Redirecting to exemplar docs...

Single-Cell Gene Network Analysis¶

Description¶

The aim of this exemplar is to understand and demonstrate how to carry out single-cell gene network analysis on real data. Specifically, we will model networks in a small, publicly available Human Cancer dataset as well as explore them further through downstream analysis. This will consist of characterising the networks through gene set enrichment analysis and understanding the principles behind this. The modelling itself will encompass learning how to use both correlation-based approaches as well as deep learning techniques, such as large language models to construct networks. Together, this will provide an undertanding as well as practical experience with an end-to-end pipeline using single-cell data for gene network analysis.

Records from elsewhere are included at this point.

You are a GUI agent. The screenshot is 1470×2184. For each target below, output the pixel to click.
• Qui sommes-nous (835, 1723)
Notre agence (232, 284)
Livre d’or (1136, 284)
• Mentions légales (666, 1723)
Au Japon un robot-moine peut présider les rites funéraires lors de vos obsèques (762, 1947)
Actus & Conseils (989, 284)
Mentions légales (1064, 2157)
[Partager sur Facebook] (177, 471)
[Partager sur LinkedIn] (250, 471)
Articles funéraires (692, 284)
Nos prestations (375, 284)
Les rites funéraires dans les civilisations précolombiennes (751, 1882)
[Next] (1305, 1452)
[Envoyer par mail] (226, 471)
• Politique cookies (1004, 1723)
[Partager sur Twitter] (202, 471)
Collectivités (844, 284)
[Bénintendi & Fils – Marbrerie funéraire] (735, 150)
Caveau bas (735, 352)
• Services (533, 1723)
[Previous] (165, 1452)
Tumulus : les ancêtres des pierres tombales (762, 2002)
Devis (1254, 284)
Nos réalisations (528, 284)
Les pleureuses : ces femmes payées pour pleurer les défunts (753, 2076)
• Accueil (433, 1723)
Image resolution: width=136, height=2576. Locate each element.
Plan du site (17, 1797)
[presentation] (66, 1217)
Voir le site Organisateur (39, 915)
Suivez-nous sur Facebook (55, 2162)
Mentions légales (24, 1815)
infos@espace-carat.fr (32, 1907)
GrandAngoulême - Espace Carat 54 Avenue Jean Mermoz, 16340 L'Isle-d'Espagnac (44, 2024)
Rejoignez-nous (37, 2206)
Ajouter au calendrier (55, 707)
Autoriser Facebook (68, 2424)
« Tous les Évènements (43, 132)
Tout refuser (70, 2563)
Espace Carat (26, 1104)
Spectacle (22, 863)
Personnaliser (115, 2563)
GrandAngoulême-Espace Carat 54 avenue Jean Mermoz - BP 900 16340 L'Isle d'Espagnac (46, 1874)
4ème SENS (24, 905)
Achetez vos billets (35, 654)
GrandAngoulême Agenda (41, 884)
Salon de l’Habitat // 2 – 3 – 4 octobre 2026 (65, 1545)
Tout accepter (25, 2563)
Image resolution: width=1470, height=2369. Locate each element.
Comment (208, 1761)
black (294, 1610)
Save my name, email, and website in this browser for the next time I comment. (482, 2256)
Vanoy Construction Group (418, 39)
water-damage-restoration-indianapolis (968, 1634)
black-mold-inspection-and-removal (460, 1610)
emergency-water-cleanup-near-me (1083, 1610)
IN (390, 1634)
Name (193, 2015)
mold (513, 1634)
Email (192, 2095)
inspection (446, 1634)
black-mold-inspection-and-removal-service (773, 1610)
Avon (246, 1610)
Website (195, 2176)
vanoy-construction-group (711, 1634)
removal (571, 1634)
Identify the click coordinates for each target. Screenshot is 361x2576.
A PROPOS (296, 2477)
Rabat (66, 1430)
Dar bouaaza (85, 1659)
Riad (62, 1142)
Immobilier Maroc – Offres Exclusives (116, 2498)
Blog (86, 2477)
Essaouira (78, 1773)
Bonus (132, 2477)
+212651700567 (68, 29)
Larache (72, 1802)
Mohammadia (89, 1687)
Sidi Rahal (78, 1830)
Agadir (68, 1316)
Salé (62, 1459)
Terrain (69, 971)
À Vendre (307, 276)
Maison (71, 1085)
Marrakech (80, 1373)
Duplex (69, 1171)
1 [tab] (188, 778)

Overall Learning Outcomes¶

By the end of the series of chapters and notebooks you should be able to:

Understand the Foundations of Single-Cell RNA-Sequencing (scRNA-seq):
Comprehend the steps involved in scRNA-seq data processing, including generating count matrices and performing quality control.
Explain how scRNA-seq differs from bulk RNA-seq in capturing cellular heterogeneity.
Explore publicly available snRNA-seq data and process it for downstream analysis using Python.
Apply Techniques in Gene Network Analysis:
Understand the concepts and methods involved in constructing gene networks from scRNA-seq data.
Identify relationships between genes using co-expression based approaches.
Visualise gene networks using tools such as NetworkX.
Carry Out Gene Set Enrichment Analysis:
Explain the significance of gene set enrichment and its role in interpreting gene networks.
Perform pathway-based enrichment analyses using curated gene sets from resources like KEGG and Gene Ontology (GO).
Apply statistical tests such as the Fisher Exact Test to assess the overrepresentation of gene sets.
Implement multiple hypothesis correction methods like the false discovery rate (FDR) to ensure robust enrichment results.
Utilise Large Language Models for Gene Network Predictions:
Explain the basic principles of NLP, including tokenization, stemming, and dependency parsing.
Recognize the capabilities of LLMs in analyzing complex biological datasets, even when data is limited.
Apply pretrained models like scGPT to predict gene interactions and network dynamics in scRNA-seq data.
Understand the role of transformers and attention mechanisms in enhancing biological predictions through context-aware learning.

Task	Time
Reading	3 hours
Practising	3 hours

Requirements¶

Familiarity with Python
Basic knowledge on NLP and LLMs
Basic knowledge on single-cell RNA-sequencing

Getting Started¶

Take a look at the table of contents below and follow the chapters from 1 to 4. These are also aligned with the notebooks and should give you background information as well as direction and motivation behind the notebooks. If you are ever unsure or don't understand how to do something on the workbooks, there are also fully worked through solutions that you can use.

Cloning the repository¶

If you don't have it already, install git to your machine, see here for details on all OS's.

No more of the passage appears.